[slurm-users] CPUSpecList confusion
Marcus Wagner
wagner at itc.rwth-aachen.de
Wed Dec 14 06:33:23 UTC 2022
Hi Paul,
sorry to say, but that has to be some coincidence on your system. I've never seen Slurm reporting using corenumbers, which are higher than the total number of cores.
I have e.g. a intel Platinum 8160 here. 24 Cores per Socket, no HyperThreading activated.

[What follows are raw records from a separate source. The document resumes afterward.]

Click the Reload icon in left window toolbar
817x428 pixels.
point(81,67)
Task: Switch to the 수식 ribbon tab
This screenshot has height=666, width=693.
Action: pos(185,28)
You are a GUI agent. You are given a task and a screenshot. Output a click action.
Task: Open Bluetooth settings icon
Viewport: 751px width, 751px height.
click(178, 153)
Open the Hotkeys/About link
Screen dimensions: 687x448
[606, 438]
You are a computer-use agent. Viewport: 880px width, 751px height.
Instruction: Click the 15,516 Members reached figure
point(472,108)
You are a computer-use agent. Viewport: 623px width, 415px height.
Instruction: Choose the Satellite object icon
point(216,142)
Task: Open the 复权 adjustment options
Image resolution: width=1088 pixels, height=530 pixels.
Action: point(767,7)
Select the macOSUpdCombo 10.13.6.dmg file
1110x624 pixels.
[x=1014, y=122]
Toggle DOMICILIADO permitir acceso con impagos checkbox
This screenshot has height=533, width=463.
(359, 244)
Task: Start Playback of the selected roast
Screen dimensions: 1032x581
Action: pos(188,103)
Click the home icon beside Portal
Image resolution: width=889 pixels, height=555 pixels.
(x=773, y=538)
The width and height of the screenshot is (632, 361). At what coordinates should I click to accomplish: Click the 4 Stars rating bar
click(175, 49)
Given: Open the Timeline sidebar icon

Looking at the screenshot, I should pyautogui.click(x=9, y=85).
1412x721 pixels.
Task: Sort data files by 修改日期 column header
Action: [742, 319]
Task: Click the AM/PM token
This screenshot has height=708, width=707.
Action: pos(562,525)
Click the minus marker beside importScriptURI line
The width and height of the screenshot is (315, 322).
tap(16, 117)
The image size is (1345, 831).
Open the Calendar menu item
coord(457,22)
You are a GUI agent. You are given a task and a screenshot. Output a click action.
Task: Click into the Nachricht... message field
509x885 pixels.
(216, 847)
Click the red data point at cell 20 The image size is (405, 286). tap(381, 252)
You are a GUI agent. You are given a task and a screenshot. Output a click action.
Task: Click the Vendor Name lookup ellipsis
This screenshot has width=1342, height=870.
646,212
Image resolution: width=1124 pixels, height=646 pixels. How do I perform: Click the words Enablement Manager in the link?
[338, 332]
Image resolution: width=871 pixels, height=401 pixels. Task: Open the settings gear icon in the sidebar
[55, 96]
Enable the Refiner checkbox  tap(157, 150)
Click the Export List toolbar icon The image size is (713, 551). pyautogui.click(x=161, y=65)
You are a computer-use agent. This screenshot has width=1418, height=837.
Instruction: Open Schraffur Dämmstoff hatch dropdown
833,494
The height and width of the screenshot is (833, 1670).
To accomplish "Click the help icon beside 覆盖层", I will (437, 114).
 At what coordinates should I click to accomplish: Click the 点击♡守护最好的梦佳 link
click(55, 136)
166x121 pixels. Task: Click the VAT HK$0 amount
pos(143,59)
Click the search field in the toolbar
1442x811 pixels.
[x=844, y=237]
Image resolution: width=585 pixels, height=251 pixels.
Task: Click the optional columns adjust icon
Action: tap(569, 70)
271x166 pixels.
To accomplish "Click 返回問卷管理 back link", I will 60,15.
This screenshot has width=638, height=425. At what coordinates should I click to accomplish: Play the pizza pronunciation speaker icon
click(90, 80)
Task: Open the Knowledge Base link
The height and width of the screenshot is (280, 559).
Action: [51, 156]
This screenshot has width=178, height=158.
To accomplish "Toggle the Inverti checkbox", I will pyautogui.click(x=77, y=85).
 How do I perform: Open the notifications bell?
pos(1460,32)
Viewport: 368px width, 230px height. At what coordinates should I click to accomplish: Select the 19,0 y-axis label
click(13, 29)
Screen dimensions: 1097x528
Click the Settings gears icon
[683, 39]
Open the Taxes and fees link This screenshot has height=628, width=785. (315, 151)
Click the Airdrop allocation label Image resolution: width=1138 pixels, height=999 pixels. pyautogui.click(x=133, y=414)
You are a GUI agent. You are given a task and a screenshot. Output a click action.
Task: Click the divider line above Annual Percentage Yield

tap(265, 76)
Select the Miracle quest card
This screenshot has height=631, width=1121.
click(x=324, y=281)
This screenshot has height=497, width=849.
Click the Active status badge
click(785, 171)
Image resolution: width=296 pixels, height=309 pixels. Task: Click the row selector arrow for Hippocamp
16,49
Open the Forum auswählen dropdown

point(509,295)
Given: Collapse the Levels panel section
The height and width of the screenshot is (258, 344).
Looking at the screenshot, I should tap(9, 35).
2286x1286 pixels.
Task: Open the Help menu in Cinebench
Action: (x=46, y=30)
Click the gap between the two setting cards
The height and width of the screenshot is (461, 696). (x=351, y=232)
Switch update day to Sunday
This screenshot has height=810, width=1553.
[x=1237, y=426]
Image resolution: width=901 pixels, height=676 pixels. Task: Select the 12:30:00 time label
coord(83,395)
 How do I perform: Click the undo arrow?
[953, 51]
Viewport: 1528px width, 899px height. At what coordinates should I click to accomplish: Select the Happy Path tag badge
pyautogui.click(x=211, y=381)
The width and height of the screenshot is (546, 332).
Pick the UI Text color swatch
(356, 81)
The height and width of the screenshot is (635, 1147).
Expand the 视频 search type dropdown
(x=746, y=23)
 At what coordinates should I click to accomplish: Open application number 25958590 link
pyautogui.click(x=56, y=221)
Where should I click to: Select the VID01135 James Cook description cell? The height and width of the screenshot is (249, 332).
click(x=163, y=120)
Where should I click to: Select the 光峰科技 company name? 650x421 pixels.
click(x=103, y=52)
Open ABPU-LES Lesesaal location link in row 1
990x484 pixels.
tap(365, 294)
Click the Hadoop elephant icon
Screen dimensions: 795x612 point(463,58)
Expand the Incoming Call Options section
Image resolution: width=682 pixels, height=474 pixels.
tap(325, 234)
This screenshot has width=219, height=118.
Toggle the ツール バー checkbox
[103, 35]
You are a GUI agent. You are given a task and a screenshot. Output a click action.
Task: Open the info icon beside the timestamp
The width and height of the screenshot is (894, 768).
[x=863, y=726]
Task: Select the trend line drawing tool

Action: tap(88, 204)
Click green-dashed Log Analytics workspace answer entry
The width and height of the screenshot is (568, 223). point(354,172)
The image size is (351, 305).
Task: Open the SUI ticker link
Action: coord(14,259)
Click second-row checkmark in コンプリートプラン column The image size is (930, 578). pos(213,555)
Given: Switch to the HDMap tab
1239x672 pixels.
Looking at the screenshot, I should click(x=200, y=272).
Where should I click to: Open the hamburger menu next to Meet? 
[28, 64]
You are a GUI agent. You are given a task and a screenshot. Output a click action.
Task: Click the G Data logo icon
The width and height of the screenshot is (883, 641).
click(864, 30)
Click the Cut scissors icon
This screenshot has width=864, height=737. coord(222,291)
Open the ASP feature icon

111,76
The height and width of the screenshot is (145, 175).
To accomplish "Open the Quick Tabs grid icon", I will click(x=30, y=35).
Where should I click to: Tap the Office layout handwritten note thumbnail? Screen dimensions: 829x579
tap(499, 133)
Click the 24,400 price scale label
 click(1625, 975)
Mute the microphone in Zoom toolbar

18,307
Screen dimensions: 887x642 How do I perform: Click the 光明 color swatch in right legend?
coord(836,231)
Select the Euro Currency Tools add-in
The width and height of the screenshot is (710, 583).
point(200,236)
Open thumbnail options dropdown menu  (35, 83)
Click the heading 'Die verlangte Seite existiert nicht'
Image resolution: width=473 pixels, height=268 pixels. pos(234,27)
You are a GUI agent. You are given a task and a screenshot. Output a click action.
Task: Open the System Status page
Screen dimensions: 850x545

Yet here the last lines of /proc/cpuinfo:
processor : 43
apicid : 114
processor : 44
apicid : 116
processor : 45
apicid : 118
processor : 46
apicid : 120
processor : 47
apicid : 122
Never seen Slurm reporting corenumbers for a job > 96
Nonetheless, I agree, the cores reported by Slurm mostly have nothing to do with the cores reported e.g. by cgroups.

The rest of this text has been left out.